HOW TO COMPLETE THIS TASK:
Print each entry below precisely as it reads.

RECORDED DATA:
════════════════

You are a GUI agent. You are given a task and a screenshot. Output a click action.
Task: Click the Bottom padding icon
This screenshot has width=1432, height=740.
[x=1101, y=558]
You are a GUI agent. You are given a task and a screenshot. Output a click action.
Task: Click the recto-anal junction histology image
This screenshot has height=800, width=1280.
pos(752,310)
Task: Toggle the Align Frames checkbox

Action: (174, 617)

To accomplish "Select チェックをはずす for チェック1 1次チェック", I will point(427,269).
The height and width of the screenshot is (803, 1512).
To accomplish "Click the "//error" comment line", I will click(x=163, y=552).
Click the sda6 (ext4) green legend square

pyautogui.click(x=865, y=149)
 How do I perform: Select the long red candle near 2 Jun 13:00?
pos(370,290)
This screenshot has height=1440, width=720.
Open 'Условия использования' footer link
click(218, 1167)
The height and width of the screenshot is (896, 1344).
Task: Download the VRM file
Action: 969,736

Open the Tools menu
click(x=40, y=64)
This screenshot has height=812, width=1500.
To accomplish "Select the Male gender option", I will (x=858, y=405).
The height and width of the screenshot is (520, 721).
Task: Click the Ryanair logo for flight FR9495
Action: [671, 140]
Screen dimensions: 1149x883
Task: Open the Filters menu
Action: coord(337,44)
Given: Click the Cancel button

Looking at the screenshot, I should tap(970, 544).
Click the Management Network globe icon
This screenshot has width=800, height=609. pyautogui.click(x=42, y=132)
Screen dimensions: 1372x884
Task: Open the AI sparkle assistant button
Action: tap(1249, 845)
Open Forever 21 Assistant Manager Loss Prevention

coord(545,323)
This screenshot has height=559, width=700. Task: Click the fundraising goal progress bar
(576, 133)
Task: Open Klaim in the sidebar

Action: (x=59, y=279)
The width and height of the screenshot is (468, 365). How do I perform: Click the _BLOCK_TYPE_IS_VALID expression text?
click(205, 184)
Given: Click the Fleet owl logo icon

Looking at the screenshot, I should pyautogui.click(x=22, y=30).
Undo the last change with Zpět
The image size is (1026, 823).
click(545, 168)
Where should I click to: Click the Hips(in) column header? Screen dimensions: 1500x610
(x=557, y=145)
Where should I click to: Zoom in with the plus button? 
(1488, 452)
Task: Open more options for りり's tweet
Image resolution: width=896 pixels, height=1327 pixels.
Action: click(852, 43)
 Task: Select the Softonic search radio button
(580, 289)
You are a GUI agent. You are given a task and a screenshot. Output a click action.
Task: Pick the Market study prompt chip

════════════════

ANSWER TO THIS TASK:
You are a GUI agent. You are given a task and a screenshot. Output a click action.
Task: Click the Bottom padding icon
This screenshot has width=1432, height=740.
[x=1101, y=558]
You are a GUI agent. You are given a task and a screenshot. Output a click action.
Task: Click the recto-anal junction histology image
This screenshot has height=800, width=1280.
pos(752,310)
Task: Toggle the Align Frames checkbox

Action: (174, 617)

To accomplish "Select チェックをはずす for チェック1 1次チェック", I will point(427,269).
The height and width of the screenshot is (803, 1512).
To accomplish "Click the "//error" comment line", I will click(x=163, y=552).
Click the sda6 (ext4) green legend square

pyautogui.click(x=865, y=149)
 How do I perform: Select the long red candle near 2 Jun 13:00?
pos(370,290)
This screenshot has height=1440, width=720.
Open 'Условия использования' footer link
click(218, 1167)
The height and width of the screenshot is (896, 1344).
Task: Download the VRM file
Action: 969,736

Open the Tools menu
click(x=40, y=64)
This screenshot has height=812, width=1500.
To accomplish "Select the Male gender option", I will (x=858, y=405).
The height and width of the screenshot is (520, 721).
Task: Click the Ryanair logo for flight FR9495
Action: [671, 140]
Screen dimensions: 1149x883
Task: Open the Filters menu
Action: coord(337,44)
Given: Click the Cancel button

Looking at the screenshot, I should tap(970, 544).
Click the Management Network globe icon
This screenshot has width=800, height=609. pyautogui.click(x=42, y=132)
Screen dimensions: 1372x884
Task: Open the AI sparkle assistant button
Action: tap(1249, 845)
Open Forever 21 Assistant Manager Loss Prevention

coord(545,323)
This screenshot has height=559, width=700. Task: Click the fundraising goal progress bar
(576, 133)
Task: Open Klaim in the sidebar

Action: (x=59, y=279)
The width and height of the screenshot is (468, 365). How do I perform: Click the _BLOCK_TYPE_IS_VALID expression text?
click(205, 184)
Given: Click the Fleet owl logo icon

Looking at the screenshot, I should pyautogui.click(x=22, y=30).
Undo the last change with Zpět
The image size is (1026, 823).
click(545, 168)
Where should I click to: Click the Hips(in) column header? Screen dimensions: 1500x610
(x=557, y=145)
Where should I click to: Zoom in with the plus button? 
(1488, 452)
Task: Open more options for りり's tweet
Image resolution: width=896 pixels, height=1327 pixels.
Action: click(852, 43)
 Task: Select the Softonic search radio button
(580, 289)
You are a GUI agent. You are given a task and a screenshot. Output a click action.
Task: Pick the Market study prompt chip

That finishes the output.